The formation of a pressure relief zone is crucial for rockbust prevention during drilling pressure relief. This study investigates the mechanical behavior of high-stress rock under real-time drilling conditions and elucidates the mechanism behind the creation of the pressure relief zone. Utilizing the independently developed SG4500 drilling rig, we conducted a theoretical analysis of the forces acting on the drill bit. The analysis showed that cutting depth is directly proportional to real-time drilling speed, while tangential and normal forces are influenced by drilling diameter.

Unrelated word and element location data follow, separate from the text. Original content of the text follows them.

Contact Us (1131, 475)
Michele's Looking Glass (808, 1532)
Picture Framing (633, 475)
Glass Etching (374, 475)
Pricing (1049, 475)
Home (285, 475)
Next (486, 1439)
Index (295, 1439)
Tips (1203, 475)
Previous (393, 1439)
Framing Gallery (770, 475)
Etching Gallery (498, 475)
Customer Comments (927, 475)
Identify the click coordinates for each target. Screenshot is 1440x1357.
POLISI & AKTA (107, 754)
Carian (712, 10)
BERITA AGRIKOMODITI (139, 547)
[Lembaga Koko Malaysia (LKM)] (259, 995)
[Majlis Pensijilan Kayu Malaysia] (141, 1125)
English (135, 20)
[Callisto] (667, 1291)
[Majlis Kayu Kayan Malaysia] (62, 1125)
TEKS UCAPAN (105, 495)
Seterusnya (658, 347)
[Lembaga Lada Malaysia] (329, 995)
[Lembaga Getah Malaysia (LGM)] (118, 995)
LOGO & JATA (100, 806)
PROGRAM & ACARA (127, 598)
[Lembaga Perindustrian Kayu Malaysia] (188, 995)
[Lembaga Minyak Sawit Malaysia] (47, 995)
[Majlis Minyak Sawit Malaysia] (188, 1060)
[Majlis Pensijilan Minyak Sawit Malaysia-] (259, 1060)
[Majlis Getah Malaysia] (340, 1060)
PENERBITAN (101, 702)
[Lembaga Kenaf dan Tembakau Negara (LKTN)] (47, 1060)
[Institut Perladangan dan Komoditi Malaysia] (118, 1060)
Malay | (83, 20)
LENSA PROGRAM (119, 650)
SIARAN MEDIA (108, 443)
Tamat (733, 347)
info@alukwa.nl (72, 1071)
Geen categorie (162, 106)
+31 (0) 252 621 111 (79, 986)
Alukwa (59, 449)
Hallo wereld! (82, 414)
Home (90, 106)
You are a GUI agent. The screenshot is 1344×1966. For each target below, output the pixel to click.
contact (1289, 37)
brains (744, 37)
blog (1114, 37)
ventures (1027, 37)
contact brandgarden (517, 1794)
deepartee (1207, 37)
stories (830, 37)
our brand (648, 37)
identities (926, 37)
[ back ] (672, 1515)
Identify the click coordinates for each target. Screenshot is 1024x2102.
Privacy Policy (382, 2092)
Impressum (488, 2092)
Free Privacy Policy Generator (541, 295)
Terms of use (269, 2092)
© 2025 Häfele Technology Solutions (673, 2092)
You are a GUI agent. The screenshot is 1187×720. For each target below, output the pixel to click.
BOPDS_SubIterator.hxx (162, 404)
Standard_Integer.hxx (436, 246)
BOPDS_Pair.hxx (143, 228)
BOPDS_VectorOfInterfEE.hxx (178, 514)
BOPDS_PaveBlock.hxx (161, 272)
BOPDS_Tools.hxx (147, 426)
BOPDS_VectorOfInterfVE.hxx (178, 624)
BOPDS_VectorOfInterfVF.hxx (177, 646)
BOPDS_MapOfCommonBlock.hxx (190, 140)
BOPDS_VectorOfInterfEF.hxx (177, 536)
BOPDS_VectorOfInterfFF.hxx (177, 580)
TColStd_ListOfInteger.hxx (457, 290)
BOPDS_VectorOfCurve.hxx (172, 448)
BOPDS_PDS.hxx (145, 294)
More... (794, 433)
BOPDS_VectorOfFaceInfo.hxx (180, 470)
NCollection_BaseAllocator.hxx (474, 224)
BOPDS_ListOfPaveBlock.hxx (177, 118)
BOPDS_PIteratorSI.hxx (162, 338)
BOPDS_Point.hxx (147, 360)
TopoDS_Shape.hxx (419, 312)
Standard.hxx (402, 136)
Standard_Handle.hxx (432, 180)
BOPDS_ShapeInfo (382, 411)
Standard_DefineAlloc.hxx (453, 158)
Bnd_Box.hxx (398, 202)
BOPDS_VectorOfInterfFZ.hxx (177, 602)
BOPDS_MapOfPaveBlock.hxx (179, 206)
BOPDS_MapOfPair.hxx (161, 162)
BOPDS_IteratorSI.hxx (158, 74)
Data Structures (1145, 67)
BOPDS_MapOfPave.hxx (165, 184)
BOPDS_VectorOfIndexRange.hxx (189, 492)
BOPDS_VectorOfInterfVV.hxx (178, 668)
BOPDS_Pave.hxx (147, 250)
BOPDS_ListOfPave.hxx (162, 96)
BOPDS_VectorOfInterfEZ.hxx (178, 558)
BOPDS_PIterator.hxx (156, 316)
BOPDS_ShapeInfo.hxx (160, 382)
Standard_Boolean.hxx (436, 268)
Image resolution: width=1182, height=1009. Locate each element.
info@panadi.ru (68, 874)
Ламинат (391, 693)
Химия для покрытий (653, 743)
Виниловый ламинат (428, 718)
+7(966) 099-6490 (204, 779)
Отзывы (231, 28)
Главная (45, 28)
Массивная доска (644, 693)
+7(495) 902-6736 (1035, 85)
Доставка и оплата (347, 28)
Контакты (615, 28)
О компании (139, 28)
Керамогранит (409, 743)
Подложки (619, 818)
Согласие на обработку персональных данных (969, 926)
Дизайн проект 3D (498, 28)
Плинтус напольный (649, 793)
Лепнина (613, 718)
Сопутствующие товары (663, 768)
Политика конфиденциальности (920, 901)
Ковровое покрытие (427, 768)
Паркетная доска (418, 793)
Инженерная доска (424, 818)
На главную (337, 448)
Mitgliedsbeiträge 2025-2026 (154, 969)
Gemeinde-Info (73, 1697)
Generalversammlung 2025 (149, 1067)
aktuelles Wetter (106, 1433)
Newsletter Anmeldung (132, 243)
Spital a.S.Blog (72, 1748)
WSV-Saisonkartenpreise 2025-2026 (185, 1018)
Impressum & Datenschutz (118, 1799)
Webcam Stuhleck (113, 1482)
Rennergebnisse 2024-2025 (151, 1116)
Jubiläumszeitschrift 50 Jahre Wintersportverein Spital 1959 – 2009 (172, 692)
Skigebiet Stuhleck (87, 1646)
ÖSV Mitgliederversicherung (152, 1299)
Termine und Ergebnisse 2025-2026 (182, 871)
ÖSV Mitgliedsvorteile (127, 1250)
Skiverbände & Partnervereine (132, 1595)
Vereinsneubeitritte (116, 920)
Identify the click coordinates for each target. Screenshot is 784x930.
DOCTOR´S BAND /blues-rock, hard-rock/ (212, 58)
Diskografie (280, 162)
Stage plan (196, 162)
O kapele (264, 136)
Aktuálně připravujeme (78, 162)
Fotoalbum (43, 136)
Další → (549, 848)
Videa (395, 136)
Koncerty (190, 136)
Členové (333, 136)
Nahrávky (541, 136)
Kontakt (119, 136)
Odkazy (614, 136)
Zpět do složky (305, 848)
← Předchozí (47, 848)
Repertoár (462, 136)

Uniaxial compression tests on red sandstone specimens under high-stress real-time drilling conditions examined the impacts of different drilling speeds (800, 400, 100 r/min) and diameters (6, 8, 10, 12 mm) on rock mechanical behavior, rockburst characteristics, crack evolution, and peak elastic strain energy. The results indicate that decreasing drilling speed and increasing drilling diameter weaken rock mechanical behavior, including peak strength, Young’s modulus, rockburst characteristics, and peak elastic strain energy. Crack evolution analysis reveals that smaller drilling diameters and higher drilling speeds promote the development of far-field cracks, while larger drilling diameters and lower drilling speeds lead to crack formation around the borehole, and significantly affecting rock failure mechanisms. Theoretical analysis further confirms the correlation between crack evolution and stress distribution surrounding the drilling. Under vertical stress, the cracks near the borehole formed during real-time drilling are mainly influenced by tangential compressive and tensile stresses. Overall, this study provides a new perspective on understanding the mechanisms of drilling pressure relief for rockburst prevention.